Passage provided:
/---

The keys to our procedure are that the pressure applied to inject saline should be as strong as possible (in order to break up the gelatinous materials) and that the needle should be rotated and stirred multi-directionally during saline instillation. By performing these steps, we ensure that the decrease in viscosity is homogeneous across the lesion. When a needle is inserted into a nodule, the transisthmic approach makes it safer and easier to handle a needle than the vertical approach [11]. Finally, we can liquefy the jellylike cystic contents and achieve aspiration of a remarkably large volume of viscous material as compared to when this method is not used, as in previous reports. After this step, we may perform additional ethanol ablation or finish the procedure. In our study, 11 patients received further ethanol ablation. The advantage of this method is that it is simple, cost-effective, and less time-consuming. Although most cases could be treated within 20 minutes, in one case (case number 7), it took us 26 minutes to aspirate a cyst. This was the first case in which the novel method we describe was used, and accounts for the time we initially spent attempting to use the standard method of aspiration without saline. Because it was too difficult to aspirate the viscous cystic fluid, we tried to inject some saline into the cyst and found that it was easier to aspirate fluid when a saline injection is used, thus discovering our new technique. We always plan to manage thyroid cysts with an initial simple aspiration as the first treatment choice for symptomatic cystic nodules. Additional treatment such as ethanol injection is indicated when, despite performing a simple aspiration, cystic lesions are recurrent or persistent with symptoms. The greater the cystic portion of the treated nodules, the more dramatic the reduction when using this method. That is, the volume of the solid portion of the cysts affects the residual volume after treatment.

\---

Goal of the exercise:
Answer these questions from the passage on aspirating thyroid cysts, one answer per line, numbered to match:
1. How many patients in the study received further ethanol ablation?
2. How long did it take to aspirate the cyst in case number 7?
3. What do the authors always plan as the first treatment choice for symptomatic cystic nodules?
The listing has no connection to the passage on aspirating thyroid cysts.

Records held in a dataset:
/---

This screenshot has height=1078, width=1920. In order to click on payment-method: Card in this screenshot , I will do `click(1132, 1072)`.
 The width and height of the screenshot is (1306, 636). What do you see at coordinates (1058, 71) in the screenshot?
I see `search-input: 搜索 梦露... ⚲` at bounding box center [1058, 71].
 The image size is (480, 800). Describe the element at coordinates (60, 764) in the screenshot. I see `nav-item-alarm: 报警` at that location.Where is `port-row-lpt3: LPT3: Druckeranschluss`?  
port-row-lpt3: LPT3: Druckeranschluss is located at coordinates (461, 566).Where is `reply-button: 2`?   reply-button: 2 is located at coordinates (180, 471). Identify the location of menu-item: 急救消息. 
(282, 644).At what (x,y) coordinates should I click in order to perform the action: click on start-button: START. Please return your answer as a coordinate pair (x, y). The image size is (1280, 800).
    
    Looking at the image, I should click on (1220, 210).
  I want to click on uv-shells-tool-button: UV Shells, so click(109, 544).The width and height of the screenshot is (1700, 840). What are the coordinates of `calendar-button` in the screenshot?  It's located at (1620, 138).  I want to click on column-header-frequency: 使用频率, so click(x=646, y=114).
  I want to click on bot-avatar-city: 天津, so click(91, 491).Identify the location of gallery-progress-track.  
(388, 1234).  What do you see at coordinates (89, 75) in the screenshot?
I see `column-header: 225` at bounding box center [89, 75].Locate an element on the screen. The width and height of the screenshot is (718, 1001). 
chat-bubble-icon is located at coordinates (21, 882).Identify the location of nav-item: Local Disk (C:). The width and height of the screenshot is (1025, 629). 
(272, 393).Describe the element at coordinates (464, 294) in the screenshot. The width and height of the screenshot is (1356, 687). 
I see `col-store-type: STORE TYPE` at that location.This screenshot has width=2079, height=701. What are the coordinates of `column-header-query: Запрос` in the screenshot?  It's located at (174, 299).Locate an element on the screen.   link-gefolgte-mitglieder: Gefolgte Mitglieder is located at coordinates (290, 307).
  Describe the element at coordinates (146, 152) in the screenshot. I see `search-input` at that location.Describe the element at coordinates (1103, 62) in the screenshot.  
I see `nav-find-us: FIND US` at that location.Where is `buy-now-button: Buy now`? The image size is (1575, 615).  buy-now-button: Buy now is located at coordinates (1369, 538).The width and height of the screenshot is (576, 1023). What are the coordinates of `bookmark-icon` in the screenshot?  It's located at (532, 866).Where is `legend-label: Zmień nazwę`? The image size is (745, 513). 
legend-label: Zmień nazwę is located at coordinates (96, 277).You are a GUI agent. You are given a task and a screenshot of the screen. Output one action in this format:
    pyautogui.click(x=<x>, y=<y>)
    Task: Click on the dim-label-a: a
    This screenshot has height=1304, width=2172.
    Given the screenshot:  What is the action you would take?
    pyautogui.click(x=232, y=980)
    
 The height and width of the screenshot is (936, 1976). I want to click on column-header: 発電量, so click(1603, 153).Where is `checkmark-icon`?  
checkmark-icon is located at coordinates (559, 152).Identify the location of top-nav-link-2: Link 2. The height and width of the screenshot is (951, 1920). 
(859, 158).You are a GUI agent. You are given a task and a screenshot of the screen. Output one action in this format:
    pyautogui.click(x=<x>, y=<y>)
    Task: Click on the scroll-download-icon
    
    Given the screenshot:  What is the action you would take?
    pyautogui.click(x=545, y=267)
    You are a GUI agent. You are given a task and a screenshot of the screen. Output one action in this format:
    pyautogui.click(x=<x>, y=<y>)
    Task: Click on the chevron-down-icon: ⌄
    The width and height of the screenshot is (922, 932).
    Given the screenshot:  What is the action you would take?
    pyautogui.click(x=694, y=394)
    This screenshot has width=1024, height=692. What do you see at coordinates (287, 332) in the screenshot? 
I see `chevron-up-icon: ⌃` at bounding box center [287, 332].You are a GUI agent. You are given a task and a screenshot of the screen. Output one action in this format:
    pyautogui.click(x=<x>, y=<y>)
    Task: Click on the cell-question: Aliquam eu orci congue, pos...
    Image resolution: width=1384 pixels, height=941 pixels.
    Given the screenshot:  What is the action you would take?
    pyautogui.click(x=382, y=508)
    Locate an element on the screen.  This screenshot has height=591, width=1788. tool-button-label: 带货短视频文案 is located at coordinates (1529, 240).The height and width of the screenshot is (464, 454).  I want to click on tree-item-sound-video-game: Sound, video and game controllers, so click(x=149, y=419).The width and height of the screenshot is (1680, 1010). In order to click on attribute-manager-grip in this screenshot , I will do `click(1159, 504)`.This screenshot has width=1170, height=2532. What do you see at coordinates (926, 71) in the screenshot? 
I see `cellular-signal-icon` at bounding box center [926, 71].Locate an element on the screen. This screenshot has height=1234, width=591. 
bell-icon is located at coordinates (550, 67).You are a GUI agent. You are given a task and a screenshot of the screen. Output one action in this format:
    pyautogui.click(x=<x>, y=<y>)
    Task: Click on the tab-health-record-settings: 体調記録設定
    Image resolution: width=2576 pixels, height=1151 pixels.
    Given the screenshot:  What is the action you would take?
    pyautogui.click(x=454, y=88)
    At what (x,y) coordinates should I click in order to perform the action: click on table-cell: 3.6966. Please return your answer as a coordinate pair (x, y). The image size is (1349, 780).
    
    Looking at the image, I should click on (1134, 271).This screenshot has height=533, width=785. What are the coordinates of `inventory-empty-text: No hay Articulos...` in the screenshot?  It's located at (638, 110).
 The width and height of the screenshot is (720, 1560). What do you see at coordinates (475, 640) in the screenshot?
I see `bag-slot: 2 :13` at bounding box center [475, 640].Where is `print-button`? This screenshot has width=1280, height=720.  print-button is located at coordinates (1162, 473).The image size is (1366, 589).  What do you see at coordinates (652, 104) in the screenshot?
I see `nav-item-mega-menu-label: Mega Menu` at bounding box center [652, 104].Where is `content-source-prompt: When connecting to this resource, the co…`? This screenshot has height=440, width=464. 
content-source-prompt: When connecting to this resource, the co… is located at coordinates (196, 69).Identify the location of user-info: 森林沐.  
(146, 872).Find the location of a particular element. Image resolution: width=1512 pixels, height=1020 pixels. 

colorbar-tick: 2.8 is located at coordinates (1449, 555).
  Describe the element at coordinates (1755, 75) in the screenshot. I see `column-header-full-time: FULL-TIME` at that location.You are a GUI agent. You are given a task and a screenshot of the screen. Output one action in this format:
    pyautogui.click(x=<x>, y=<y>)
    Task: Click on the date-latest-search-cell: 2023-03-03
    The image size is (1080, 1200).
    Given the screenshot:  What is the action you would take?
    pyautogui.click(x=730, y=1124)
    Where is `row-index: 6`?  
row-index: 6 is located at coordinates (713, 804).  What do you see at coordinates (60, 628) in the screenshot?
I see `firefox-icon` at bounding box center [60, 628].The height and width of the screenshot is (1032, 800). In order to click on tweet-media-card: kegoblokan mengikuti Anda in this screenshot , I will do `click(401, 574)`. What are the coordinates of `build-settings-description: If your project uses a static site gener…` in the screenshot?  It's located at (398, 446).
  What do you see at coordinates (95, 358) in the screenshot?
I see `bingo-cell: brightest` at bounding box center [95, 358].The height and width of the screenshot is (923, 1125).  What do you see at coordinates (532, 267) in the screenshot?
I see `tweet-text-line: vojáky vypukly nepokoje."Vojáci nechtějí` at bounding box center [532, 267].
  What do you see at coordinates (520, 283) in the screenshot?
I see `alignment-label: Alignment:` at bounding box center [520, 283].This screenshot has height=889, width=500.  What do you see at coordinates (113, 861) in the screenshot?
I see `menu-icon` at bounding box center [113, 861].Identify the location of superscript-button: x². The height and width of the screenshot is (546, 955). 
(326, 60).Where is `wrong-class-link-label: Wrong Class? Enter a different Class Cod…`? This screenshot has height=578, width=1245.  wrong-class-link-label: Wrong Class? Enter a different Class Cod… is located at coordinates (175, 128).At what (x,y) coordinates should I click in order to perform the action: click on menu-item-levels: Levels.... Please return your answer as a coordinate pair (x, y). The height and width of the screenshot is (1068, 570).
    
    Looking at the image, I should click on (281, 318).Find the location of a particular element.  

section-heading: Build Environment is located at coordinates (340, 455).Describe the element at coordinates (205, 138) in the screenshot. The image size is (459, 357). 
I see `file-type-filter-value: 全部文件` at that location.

\---

Solution to this task:
1. 11 patients
2. 26 minutes
3. An initial simple aspiration